3. Error Handling and Recovery

class RobustNL2SQLConverter extends MonitoredNL2SQLConverter {
  async convertToSQL(naturalLanguage: string): Promise<SQLQuery> {
    try {
      return await super.convertToSQL(naturalLanguage)
    } catch (error) {
      // Try to provide a helpful fallback
      return this.generateFallbackQuery(naturalLanguage, error)
    }
  }

  private async generateFallbackQuery(naturalLanguage: string, originalError: any): Promise<SQLQuery> {
    const fallbackPrompt = `The original query generation failed with error: ${originalError.message}

Original question: "${naturalLanguage}"

Please generate a simple, safe SELECT query that might help answer this question. 
Focus on basic operations and avoid complex JOINs or subqueries.

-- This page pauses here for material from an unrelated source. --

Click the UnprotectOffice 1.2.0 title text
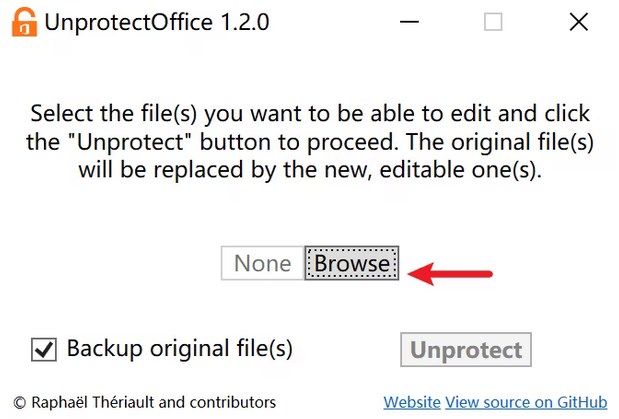 [x=157, y=22]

Respond with a JSON object:
{
  "query": "Simple SELECT query",
  "explanation": "What this query does",
  "tables": ["table1"],
  "estimatedCost": "low"
}`

    const result = await streamText({
      model: openai('gpt-4'),
      messages: [{ role: 'user', content: fallbackPrompt }],
      temperature: 0.1,
      maxTokens: 500,
    })

    try {
      const jsonMatch = result.text.match(/\{[\s\S]*\}/)
      if (jsonMatch) {
        const parsed = JSON.parse(jsonMatch[0])
        return {
          query: parsed.query,
          explanation: `${parsed.explanation} (Fallback query due to original error)`,
          tables: parsed.tables || [],
          estimatedCost: parsed.estimatedCost || 'low',
        }
      }
    } catch (parseError) {
      // If even the fallback fails, return a basic query
      return {
        query: 'SELECT 1 as result',
        explanation: 'Fallback query - unable to generate specific query',
        tables: [],
        estimatedCost: 'low',
      }
    }

    throw originalError
  }
}

Natural language to PostgreSQL is revolutionizing how we interact with databases. Instead of learning complex SQL syntax, users can ask questions in plain English and get accurate, optimized queries. The key is to build robust systems that understand context, provide helpful feedback, and ensure safety and performance.

With the right implementation, you can make your database accessible to everyone while maintaining the power and flexibility of SQL.